Webble is a pure HTML/CSS/JavaScript implementation of some of the core features Wezzle game engine. By "pure" I mean that there are no external plugins like Flash used. Furthermore, Webble does not make use of the HTML5 canvas element: all the animation is done purely by moving around HTML elements using JavaScript.

Writing a simple game engine using the DOM and JavaScript poses some interesting problems that are atypical to regular website development. In this article I will discuss a few of the problems that I encountered while writing Webble and how I solved them.

Tracking Mouse Movement

In Wezzle, there is a selector that follows around the mouse cursor. This was fairly easy to implement in Java, as having a mouse movement listener isn't too costly. In JavaScript, however, listening to the mousemove event is very expensive. In fact, listening to mousemove slows down the browser window so much that JavaScript animations become unusable. This is fine if your game does not animate while you listen to mouse movements. Unfortunately, with Webble, this was not the case. I needed to be able to follow the cursor at all times.

What was the solution? Webble has a 8x10 grid called the "board" (see image below). Each board cell can contain a tile. Overlayed on that board is a selector centered on whatever board cell the mouse cursor is on. Thus, Webble only needs to know when the mouse moves over a new board cell. This means that instead of using the mousemove event, I could instead use an invisible 8x10 grid of divs and listen for their less expensive mouseover event. This solution ended up working extremely well, allowing me to easily keep track of the mouse while simultaneously running animations.


Animation in Webble was quite painless, thanks to jQuery. For most animations, it was as easy as setting the correct parameters for the animate function. In particular, there were some situations were I needed animations to run in lockstep. In Webble, when you get a line, all the tiles in that line must animated away together. Thus, doing something like this...

// Gets all the line tiles on the board.
var tiles = board.findLineTiles();

// Get all the underlying DOM elements.
var elements = $(tiles.map(function(tile) { 
    return tile.element()[0]; 

// Fade out the elements.
tiles.fadeOut(500, function() {
    // Remove tiles from internal board structure.

...would not work very well and would be inefficient. Why? Because if I had, say, 10 tiles to animate, jQuery would create 10 tile animations. This wasteful. Moreover, since they're independent animations, there's no guarantee they will be moving the same amount each animation step. This visual disparity is exacerbated when the JS engine lags.

Fortunately, the jQuery animate function provides a convenient step callback function that allows you to animate many elements in lockstep. As a result, the code above can become a single animation that looks like this:

// The elements to animate in lockstop.
var elements = ( ... same as above ... );
var elementsTail = elements.slice(1);
    .animate({opacity: 0}, {
        duration: 500,
        step: function(now, fx) {
            elementsTail.css(fx.prop, fx.now);
        complete: function() {
            // Remove tiles from internal board structure.

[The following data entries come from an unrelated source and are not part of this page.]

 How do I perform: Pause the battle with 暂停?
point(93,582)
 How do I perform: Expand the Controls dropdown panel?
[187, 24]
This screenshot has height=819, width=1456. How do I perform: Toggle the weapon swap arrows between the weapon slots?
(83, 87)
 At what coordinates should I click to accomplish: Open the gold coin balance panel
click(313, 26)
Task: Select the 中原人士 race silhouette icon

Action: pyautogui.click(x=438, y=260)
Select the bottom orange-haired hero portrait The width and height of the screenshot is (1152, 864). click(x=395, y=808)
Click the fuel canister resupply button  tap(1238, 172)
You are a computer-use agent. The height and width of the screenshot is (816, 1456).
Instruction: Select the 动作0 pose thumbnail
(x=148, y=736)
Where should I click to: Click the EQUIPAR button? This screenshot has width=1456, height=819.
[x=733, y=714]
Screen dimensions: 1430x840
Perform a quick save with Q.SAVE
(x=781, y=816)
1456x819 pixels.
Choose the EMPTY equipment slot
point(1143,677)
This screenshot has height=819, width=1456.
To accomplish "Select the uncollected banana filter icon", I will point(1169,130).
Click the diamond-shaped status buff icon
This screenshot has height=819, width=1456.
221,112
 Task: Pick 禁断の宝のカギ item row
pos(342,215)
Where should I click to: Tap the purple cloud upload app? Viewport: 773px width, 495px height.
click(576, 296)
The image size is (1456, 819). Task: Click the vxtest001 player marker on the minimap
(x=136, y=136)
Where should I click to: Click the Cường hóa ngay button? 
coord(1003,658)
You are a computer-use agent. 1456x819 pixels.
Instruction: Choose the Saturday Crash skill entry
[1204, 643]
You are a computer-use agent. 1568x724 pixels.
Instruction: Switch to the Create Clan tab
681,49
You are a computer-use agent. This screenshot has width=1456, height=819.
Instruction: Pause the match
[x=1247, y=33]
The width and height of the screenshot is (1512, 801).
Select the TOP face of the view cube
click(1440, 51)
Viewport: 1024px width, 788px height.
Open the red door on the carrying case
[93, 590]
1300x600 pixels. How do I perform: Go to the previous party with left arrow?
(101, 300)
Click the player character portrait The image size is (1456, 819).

The Wezzle game has several sound effects that need to play at specifc times (i.e. when a tile is inserted, when a line is removed, etc.). Webble features some experimental sound support via the HTML5 audio element. Unfortunately, like HTML5 video, not everyone can agree on a format. Firefox supports Vorbis. Safari (and Safari Mobile) supports MP3. Chrome supports both. IE supports none (until IE9, in the distant, distant future). Thus, in order to support sounds across all modern browsers I needed to make both Vorbis and MP3 versions of all the sound effects. This is a minor inconvenience that could have been avoided if Apple just played nice and included Vorbis support, at the very least on desktop Safari.

Other than that issue, HTML5 audio is pretty nice to work with. All it takes to play a sound is:

var lineSound = new Audio("sounds/line.ogg");

This is a cinche compared to the hoops that need to be jumped through to get decent sound in Java. Although HTML5 audio still has a little bit further to go, I think it has a happy future in HTML5.


Writing games purely in HTML, CSS and JavaScript is easier than it ever has been thanks to wonderful libraries like jQuery and next generation technologies like HTML5. Although clever hacks are still required to make everything work together across browsers, I firmly believe that HTML/CSS/JavaScript combo will be a viable browser game platform in the near future.